Tensorflow on RTX 3000 series (RTX 3070, RTX 3080, RTX 3090)
빌드 환경 (Build environment)
OS: Windows 10 Education (Build 19042.608)
Architecture: x86_64 (amd64)
Git branch: v2.4.0-rc0
Python: 3.7 (anaconda)
Target CUDA and CUDNN: CUDA 11.1 Update 1, CUDNN v8.0.5 (Novemvber 9th, 2020) (requires login)
Target arch: CC 8.6, 6.1 → Must be also usable on GTX 1000 series!

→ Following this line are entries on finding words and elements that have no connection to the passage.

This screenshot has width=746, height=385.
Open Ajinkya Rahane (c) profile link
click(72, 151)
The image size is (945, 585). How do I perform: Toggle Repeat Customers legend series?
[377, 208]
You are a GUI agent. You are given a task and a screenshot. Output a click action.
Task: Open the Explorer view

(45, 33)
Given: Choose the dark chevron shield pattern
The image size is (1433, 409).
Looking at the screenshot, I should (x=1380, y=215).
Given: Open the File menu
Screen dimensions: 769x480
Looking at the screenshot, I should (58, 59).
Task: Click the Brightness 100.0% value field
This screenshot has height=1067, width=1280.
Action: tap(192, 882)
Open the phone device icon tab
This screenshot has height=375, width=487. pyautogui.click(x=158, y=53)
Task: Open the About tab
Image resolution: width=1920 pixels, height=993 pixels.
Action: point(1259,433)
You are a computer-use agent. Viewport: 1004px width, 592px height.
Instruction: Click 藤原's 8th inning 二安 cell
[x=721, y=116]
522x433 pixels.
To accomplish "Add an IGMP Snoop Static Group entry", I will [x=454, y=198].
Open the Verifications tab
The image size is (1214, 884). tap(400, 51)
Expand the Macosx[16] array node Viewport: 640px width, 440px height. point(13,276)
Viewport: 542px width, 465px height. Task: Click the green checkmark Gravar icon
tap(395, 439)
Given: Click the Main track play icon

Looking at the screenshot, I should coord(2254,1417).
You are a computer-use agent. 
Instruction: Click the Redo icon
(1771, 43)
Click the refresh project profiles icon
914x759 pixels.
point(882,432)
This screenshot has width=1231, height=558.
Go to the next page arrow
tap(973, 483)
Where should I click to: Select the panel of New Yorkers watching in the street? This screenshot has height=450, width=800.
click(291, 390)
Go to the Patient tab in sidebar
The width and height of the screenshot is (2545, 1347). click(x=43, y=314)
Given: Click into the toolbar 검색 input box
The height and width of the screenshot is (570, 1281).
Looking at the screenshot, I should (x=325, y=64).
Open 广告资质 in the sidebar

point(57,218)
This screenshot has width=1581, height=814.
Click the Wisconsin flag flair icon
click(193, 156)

Numpy: 1.19.4 (Must be manually reinstalled back to version 1.19.3 before using!)
사용법 (Usage)
- Requirements: CUDA 11.1 Update 1, CUDNN v8.0.5 (Novemvber 9th, 2020) (requires login)
- Download tensorflow-2.4.0rc0-cp37-cp37m-win_amd64.whl
- Install within CMD or Powershell cmdline (where pip3 is available)
- Install tensorflow :
pip install tensorflow-2.4.0rc0-cp37-cp37m-win_amd64.whl
- (Optional) Install additional requirements
- (Required) Roll back numpy version to 1.19.3:
pip install numpy==1.19.3
- (Maybe optional) cupti library filename mismatch – add “C:\Program Files\NVIDIA GPU Computing Toolkit\CUDA\v11.1\extras\CUPTI\lib64” to PATH and copy “cupti64_2020.2.1.dll” to “cupti64.dll” or “cupti.dll”.
제한 사항 (Restriction, To-Dos)
- Higher GPU usage might be restricted – use those code to resolve SOME of those problems:
# Memory Pre-configuration
config = tf.compat.v1.ConfigProto(
gpu_options=tf.compat.v1.GPUOptions(
per_process_gpu_memory_fraction=0.8,
allow_growth = True
)
# device_count = {'GPU': 1}
)
session = tf.compat.v1.Session(config=config)
tf.compat.v1.keras.backend.set_session(session)
- Closing application while tensorflow library loads always failes – might be a buggy codes?
- another unknown restriction would exist – this is a test build for my own use, so use with care! I will edit this article when tensorflow officially supports RTX3000 series (or tested).